EXERCISE: Where "agent" appears in a line of the entries below, that line should be copied.

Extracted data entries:
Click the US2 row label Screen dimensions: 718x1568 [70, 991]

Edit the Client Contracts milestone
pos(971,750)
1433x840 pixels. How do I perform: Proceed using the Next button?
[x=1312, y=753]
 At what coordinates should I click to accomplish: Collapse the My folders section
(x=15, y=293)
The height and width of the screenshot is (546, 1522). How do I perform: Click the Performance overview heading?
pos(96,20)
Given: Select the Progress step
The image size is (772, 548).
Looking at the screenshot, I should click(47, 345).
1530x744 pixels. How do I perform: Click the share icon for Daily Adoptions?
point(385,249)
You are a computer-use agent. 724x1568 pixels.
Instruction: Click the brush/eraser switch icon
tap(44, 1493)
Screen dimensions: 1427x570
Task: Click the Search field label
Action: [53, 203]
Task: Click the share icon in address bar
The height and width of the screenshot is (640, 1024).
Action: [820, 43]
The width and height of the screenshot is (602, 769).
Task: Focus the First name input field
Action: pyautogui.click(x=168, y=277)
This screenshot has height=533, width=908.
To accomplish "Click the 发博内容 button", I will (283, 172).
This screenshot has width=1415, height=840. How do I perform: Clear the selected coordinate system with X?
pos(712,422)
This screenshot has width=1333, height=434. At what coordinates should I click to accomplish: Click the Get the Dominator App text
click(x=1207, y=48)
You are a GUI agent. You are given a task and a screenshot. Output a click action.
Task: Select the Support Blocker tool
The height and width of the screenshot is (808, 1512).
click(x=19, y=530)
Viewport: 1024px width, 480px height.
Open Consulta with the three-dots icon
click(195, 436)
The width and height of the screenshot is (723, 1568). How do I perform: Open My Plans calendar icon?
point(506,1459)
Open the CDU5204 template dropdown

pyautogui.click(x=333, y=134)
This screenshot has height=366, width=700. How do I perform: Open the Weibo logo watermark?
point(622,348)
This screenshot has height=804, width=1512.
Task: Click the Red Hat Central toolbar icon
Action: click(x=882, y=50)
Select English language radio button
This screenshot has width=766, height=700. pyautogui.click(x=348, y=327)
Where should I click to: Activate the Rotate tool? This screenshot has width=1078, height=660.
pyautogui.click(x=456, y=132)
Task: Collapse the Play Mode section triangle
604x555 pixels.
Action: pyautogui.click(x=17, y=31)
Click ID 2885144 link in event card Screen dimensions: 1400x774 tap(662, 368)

TASK OUTPUT:
You are a computer-use agent. 724x1568 pixels.
You are a GUI agent. You are given a task and a screenshot. Output a click action.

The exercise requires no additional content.